Data from: Who let the CAT out of the bag? accurately dealing with substitutional heterogeneity in phylogenomic analyses

As phylogenetic datasets have increased in size, site-heterogeneous substitution models such as CAT-F81 and CAT-GTR have been advocated in favor of other models because they purportedly suppress long-branch attraction (LBA). These models are two of the most commonly used models in phylogenomics, and they have been applied to a variety of taxa ranging from Drosophila to land plants. However, many arguments in favor of CAT models have been based on tenuous assumptions about the true phylogeny rather than rigorous testing with known trees via simulation. Moreover, CAT models have not been compared to other approaches for handling substitutional heterogeneity such as data partitioning with site-homogeneous substitution models. We simulated amino acid sequence datasets with substitutional heterogeneity on a variety of tree shapes including those susceptible to LBA. Data were analyzed with both CAT models and partitioning to explore model performance; in total over 670,000 CPU hours were used, of which over 97% was spent running analyses with CAT models. In many cases, all models recovered branching patterns that were identical to the known tree. However, CAT-F81 consistently performed worse than other models in inferring the correct branching patterns, and both CAT models often overestimated substitutional heterogeneity. Additionally, reanalysis of two empirical metazoan datasets supports the notion that CAT-F81 tends to recover less accurate trees than data partitioning and CAT-GTR. Given these results, we conclude that partitioning and CAT-GTR perform similarly in recovering accurate branching patterns. However, computation time can be orders of magnitude less for data partitioning, with commonly used implementations of CAT-GTR often failing to reach completion in a reasonable time frame (i.e., for Bayesian analyses to converge). Practices such as removing constant sites and parsimony uninformative characters, or using CAT-F81 when CAT-GTR is deemed too computationally expensive, cannot be logically justified. Given clear problems with CAT-F81, phylogenies previously inferred with this model should be reassessed.

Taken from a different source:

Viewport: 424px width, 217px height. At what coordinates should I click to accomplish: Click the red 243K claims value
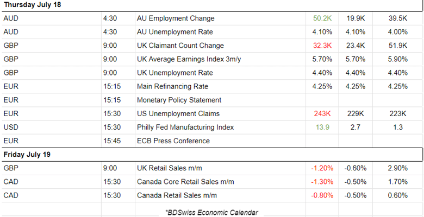coord(323,113)
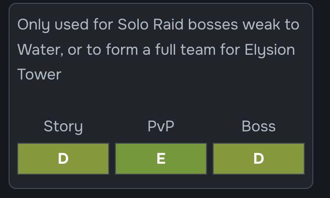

随着系统发育数据集的规模持续扩张，诸如CAT-F81与CAT-GTR这类位点异质性替换模型，因据称可抑制长枝吸引（long-branch attraction, LBA）效应，被学界推崇为优于其他模型的选择。此类模型是系统发育基因组学（phylogenomics）中最常用的两类替换模型，已被应用于从果蝇（Drosophila）到陆生植物的各类分类群研究中。然而，诸多支持CAT模型的论证，均基于关于真实系统发育关系的薄弱假设，而非通过模拟已知树结构开展的严谨检验。此外，CAT模型尚未与其他处理替换异质性的方法（如采用位点均质性替换模型的数据分区策略）进行过直接比较。本研究针对多种树结构（包括易受LBA影响的树结构）模拟了带有替换异质性的氨基酸序列数据集。本研究同时采用CAT模型与数据分区策略对数据集进行分析，以探究不同模型的性能表现；本次研究总计消耗超过67万CPU小时，其中超97%的算力用于CAT模型的分析运行。在多数场景下，所有模型均可恢复出与已知树结构完全一致的分支模式。但CAT-F81在推断正确分支模式的任务中始终表现逊于其他模型，且两类CAT模型均常常高估替换异质性水平。此外，对两组实测后生动物（metazoan）数据集的重新分析结果也支持这一结论：相较于数据分区策略与CAT-GTR模型，CAT-F81往往只能恢复出准确度更低的系统发育树。基于上述结果，本研究得出结论：数据分区与CAT-GTR模型在恢复准确分支模式的表现上不相上下。但数据分区策略的计算耗时可低至数个数量级，而当前常用的CAT-GTR实现版本往往无法在合理时限内完成收敛（即贝叶斯分析无法达成收敛）。诸如移除恒定位点与简约法（parsimony）无信息特征，或是在CAT-GTR计算成本过高时改用CAT-F81的操作，均无法从逻辑上得到证实。鉴于CAT-F81存在明确的缺陷，过往基于该模型推断得到的系统发育关系均需重新评估。